The modern Feature Engineering & Management platform¶

FeatureByte is a free and source available feature platform designed to:

Create state-of-the-art features, not data pipelines: Create features for Machine Learning with just a few lines of code. Leave the plumbing and pipelining to FeatureByte. We take care of orchestrating the data ops - whether it’s time-window aggs or backfilling, so you can deliver more value from data.
Improve Accuracy through data: Use the intuitive feature declaration framework to transform creative ideas into training data in minutes. Ditch the limitations of ad-hoc pipelines for features with much more scale, complexity and freshness.
Streamline machine learning data pipelines: Get more value from AI. Faster. Deploy and serve features in minutes, instead of weeks or months. Declare features in Python and automatically generate optimized data pipelines — all using tools you love like Jupyter Notebooks.

Take charge of the entire ML feature lifecycle¶

Feature Engineering and management doesn’t have to be complicated. Take charge of the entire ML feature lifecycle. With FeatureByte, you can create, experiment, serve and manage your features in one tool.

Create

Create and share state-of-the-art ML features effortlessly
Search and reuse features to create feature lists tailored to your use case

Create and Save Feature

# Get view from catalog
invoice_view = catalog.get_view("GROCERYINVOICE")
# Declare features of total spent by customer
# in the past 7 and 28 days
customer_purchases = invoice_view.groupby(
    "GroceryCustomerGuid"
).aggregate_over(
    "Amount",
    method="sum",
    feature_names=[
        "CustomerTotalSpent_7d",
        "CustomerTotalSpent_28d"
    ],
    fill_value=0,
    windows=['7d', '28d']
)
customer_purchases.save()

Experiment Featurelist

# Get feature list from the catalog
feature_list = catalog.get_feature_list(
    "200 Features on Active Customers"
)
# Get an observation set from the catalog
observation_set = catalog.get_observation_table(
    "5M rows of active Customers in 2021-2022"
)
# Compute training data and
# store it in the feature store for reuse and audit
training = \
    feature_list.compute_historical_feature_table(
      observation_set,
      name="Training set to predict purchases next 2w"
    )

Experiment

Immediately access historical features through automated backfilling - let FeatureByte handle the complexity of time-aware SQL
Experiment on live data at scale, innovating faster
Iterate rapidly with different feature lists to create more accurate models

Serve

Deploy AI data pipelines and serve features in minutes
Access features with low latency
Reduce costs and security risk by performing computations in your existing data platform
Ensure data consistency between model training and inferencing

Deploy and Serve Feature List

# Get feature list from the catalog
feature_list = catalog.get_feature_list(
    "200 Features on Active Customers"
)
# Create deployment
deployment = feature_list.deploy(
    name="Features for customer purchases next 2w",
)
# Activate deployment
deployment.enable()
# Get shell script template for online serving
deployment.get_online_serving_code(language="sh")

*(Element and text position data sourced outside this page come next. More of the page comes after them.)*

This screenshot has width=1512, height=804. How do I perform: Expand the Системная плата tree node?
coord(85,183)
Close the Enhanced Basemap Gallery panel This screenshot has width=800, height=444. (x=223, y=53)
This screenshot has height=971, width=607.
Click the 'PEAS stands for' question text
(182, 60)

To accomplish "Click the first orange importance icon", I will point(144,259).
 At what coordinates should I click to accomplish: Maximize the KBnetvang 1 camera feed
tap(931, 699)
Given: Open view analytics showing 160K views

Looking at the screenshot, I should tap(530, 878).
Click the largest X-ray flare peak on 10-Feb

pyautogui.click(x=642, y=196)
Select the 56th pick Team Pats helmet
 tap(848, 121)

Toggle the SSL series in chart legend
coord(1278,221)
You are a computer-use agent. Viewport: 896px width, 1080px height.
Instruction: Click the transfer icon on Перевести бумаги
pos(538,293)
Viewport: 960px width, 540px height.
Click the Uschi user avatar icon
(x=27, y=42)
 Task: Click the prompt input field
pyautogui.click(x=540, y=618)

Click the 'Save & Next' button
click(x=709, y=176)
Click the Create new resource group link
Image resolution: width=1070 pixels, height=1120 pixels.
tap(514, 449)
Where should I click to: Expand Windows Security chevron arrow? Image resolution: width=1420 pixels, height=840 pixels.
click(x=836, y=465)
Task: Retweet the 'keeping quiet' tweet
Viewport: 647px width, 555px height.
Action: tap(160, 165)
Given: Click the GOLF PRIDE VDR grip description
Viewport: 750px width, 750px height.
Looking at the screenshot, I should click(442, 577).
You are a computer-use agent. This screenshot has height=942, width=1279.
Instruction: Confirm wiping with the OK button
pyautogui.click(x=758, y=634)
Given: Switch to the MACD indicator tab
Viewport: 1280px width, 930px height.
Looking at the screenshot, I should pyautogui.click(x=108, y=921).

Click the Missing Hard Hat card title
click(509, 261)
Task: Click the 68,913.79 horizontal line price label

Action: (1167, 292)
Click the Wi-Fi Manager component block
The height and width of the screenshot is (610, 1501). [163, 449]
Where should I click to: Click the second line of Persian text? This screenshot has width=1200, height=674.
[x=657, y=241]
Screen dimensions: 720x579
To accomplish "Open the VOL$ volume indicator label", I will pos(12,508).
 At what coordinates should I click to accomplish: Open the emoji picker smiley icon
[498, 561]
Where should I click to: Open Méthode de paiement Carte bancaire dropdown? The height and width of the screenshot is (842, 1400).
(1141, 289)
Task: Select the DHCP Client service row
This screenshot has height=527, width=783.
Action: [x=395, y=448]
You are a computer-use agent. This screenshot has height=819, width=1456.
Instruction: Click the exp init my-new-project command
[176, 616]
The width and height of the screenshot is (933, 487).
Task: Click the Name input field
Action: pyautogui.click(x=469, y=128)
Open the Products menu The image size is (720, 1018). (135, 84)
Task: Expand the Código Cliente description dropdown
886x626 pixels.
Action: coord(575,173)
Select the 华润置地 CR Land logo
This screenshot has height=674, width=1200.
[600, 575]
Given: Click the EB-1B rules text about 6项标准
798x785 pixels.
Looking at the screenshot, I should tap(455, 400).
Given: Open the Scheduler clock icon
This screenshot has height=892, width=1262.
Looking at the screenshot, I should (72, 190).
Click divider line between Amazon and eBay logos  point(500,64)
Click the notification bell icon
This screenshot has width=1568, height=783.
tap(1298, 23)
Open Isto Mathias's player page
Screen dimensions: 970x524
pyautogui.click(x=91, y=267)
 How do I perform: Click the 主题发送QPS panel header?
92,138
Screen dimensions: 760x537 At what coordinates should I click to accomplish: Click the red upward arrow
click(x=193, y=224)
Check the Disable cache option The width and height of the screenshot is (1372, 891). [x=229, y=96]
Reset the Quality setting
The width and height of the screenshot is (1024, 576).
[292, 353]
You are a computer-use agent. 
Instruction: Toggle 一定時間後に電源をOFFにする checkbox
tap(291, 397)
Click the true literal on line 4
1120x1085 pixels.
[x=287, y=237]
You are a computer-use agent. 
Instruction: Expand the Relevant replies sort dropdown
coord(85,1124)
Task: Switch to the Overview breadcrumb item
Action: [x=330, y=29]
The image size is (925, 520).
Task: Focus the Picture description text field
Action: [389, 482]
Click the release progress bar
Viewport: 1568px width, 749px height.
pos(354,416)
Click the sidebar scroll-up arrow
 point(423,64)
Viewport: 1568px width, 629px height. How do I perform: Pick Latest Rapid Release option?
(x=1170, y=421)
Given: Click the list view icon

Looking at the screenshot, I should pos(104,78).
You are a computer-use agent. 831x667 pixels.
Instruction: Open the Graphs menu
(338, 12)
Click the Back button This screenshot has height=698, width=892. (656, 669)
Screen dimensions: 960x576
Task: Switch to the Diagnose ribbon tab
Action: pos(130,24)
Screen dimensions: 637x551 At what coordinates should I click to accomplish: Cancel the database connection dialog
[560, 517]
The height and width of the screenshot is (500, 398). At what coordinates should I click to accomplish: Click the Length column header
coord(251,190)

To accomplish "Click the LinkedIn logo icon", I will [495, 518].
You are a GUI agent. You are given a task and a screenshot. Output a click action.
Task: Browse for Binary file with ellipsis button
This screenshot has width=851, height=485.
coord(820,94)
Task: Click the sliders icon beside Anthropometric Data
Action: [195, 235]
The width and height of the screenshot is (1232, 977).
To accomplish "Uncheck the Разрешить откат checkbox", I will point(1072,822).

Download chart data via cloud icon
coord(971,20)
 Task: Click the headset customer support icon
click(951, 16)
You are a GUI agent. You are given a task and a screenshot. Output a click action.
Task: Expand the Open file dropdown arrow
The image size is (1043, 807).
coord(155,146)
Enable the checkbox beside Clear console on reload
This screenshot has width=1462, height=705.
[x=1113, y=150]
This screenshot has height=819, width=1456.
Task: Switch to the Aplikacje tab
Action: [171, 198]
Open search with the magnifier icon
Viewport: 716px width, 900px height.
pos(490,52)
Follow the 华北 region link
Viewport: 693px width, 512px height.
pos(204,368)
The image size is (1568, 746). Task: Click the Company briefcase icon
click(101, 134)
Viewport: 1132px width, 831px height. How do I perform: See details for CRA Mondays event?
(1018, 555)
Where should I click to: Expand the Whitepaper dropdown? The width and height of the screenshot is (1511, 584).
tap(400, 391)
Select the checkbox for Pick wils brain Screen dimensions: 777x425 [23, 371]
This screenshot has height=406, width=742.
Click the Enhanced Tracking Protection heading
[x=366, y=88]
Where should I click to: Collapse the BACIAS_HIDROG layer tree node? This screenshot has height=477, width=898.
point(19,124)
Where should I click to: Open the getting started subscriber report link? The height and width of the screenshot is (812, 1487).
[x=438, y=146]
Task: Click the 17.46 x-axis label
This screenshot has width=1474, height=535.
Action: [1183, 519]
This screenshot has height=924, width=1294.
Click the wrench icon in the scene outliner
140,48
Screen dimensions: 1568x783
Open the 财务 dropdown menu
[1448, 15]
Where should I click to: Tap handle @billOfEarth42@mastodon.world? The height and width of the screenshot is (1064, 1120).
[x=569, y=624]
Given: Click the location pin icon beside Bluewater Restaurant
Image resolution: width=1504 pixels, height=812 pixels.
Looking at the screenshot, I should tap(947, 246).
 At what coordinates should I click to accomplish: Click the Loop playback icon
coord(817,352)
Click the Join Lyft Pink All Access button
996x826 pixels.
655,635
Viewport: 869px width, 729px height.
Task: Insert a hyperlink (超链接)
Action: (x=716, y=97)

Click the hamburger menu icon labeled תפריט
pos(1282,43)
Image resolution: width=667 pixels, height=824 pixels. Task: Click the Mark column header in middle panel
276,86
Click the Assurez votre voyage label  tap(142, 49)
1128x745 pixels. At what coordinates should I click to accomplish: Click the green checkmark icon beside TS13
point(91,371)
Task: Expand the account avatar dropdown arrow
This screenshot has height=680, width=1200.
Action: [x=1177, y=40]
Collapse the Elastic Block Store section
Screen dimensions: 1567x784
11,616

Define Data Cleaning Policy on Table

# Get table from catalog
items_table = catalog.get_table("INVOICEITEMS")

# Discount must not be negative
items_table.Discount.update_critical_data_info(
    cleaning_operations=[
        fb.MissingValueImputation(
            imputed_value=0
        ),
        fb.ValueBeyondEndpointImputation(
            type="less_than",
            end_point=0,
            imputed_value=0
        ),
    ]
)

Manage

Organize feature engineering assets with domain-specific catalogs
Centralize cleaning operations and feature job configurations
Differentiate features that are prototype versus production ready
Create new versions of your features to handle changes in data
Keep full lineage of your training data and features in production
Monitor the health of feature pipelines centrally